The next night, and the night after, we spent in the well known anchorage of Agua Verde, after another very short day of less than 20 miles. I'm loving the close anchorages around here. Agua Verde is a multi-lobed bay with a small subsistence village near the shore. No industry here, just a few families raising hundreds of goats and a few cows. Everywhere you looked there were goats - under pangas, under trucks, beneath every bush, and roaming the steep cliffs and hillsides around the valley. It was pretty cool, but it also brought a lot of flies. Our first night in the South end of the bay, we were plagued by thousand of tiny flies who came to the boat, seemingly looking for water, and then decided to die in our cockpit. The next night we moved to the opposite end of the anchorage and were rewarded with far fewer flies - thankfully! There was a good hike here over a small ridge to get out of the valley and then onto the beach to the north. We passed the community gr aveyard and were shocked to see that there was hardly a grave for anyone older than the mid-40's. It must be a difficult life out here in the middle of nowhere with no electricity, questionable water, and the nearest store a long dirt road away.
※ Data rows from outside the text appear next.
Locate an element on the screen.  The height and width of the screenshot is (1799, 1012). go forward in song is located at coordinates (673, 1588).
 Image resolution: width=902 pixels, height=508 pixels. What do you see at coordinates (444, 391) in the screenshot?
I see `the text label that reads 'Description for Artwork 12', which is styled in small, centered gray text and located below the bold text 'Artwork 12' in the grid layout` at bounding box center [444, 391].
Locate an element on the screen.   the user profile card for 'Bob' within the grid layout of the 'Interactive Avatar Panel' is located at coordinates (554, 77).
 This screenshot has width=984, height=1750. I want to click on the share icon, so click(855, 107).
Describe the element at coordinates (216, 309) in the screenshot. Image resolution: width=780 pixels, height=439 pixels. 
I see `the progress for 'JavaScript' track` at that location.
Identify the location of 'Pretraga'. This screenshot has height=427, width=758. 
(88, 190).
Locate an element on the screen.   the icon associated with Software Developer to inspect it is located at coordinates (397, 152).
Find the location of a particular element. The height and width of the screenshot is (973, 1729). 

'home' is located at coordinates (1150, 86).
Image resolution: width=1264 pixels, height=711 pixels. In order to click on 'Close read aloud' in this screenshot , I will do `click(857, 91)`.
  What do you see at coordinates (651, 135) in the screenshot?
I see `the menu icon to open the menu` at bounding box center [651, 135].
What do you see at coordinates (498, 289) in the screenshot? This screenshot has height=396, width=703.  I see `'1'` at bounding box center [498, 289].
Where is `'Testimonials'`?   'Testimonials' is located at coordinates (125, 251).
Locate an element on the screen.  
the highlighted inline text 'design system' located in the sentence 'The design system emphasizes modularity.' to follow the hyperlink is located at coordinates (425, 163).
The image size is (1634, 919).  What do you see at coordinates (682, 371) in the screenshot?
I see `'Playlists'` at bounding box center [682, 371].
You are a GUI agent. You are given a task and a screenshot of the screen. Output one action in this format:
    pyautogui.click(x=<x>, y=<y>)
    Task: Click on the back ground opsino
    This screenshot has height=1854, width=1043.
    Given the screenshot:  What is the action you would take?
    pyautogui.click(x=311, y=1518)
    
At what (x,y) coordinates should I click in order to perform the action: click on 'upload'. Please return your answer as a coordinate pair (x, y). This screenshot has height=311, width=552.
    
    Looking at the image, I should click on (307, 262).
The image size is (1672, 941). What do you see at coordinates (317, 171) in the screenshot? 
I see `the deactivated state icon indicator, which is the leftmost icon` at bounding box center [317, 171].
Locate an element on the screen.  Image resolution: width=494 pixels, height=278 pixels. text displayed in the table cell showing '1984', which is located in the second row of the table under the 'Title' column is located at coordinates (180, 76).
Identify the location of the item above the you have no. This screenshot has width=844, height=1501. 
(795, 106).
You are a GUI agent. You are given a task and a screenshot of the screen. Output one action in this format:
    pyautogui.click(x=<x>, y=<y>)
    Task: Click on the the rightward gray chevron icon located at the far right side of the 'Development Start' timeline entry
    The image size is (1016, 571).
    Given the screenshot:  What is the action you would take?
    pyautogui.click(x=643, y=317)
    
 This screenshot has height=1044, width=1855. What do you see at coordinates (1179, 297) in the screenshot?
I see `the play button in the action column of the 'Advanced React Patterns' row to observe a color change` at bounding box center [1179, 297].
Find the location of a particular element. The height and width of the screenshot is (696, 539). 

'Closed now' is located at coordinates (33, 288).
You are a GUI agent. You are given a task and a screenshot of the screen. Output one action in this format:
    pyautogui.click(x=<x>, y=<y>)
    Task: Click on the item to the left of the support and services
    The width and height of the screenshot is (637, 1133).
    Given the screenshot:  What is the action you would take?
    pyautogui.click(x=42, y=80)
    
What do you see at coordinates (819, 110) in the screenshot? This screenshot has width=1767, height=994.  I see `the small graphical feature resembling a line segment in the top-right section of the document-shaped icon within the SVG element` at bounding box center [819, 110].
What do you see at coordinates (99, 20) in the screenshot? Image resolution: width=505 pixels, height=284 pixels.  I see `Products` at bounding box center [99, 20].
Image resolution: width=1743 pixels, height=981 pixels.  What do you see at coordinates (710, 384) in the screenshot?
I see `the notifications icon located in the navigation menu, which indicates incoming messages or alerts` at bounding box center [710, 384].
Today finds us on an island called Isla Danzante, just off of Puerto Escondido. Escondido is a huge harbour with a boat yard, a basin for a marina, canals for a subdivision of waterfront homes, but nothing much more. The government had big plans for the area but it all fell apart. Now, on the 117 moorings in the harbour, there are just a couple of boats. Many grizzled looking cruisers live here year after year, but they anchor in a bay called The Waiting room where they can anchor for free. They are a friendly, but seriously sun baked bunch that seem to be living from hand to mouth. It looked to me like this was a place where old cruisers go for their last cruiseÉ
Over here on Isla Danzante, in a bay with the unusual english name of Honeymoon Cove, we are hanging out with six other boats. Last night there was a party on the other Canadian cat "Three Hour Tour" which was a great way to meet some of the cruisers here. Today, it is very windy so not much is happening. We are all just sitting on our boats doing projects and hoping that our anchors don't drag in this deep anchorage. Several boats have repositioned so now we are all clumped together in the most sheltered part of the bay. I'm in about 60' of water with not quite 3-1 scope out. I would love to let out more chain, but the headlands are just too tight. I can't really move either as that would mean getting out of the best protection. So far, so good. 20 knot gusts are coming through the anchorage, but there is no sea with them. Tomorrow it is supposed to be lighter wind so we'll hopefully head over to Puerto Escondido to get some actual internet and go for a hike. Wow , actual internet! We haven't looked at email for a while now and are feeling the withdrawal symptoms!
Until then, we are enjoying a lay day on the boat. Dee is making yoghurt and soup from scratch. Yum! I'm knocking off a few boat jobs and reading plenty of books! It's not a bad life as long as the anchor holds!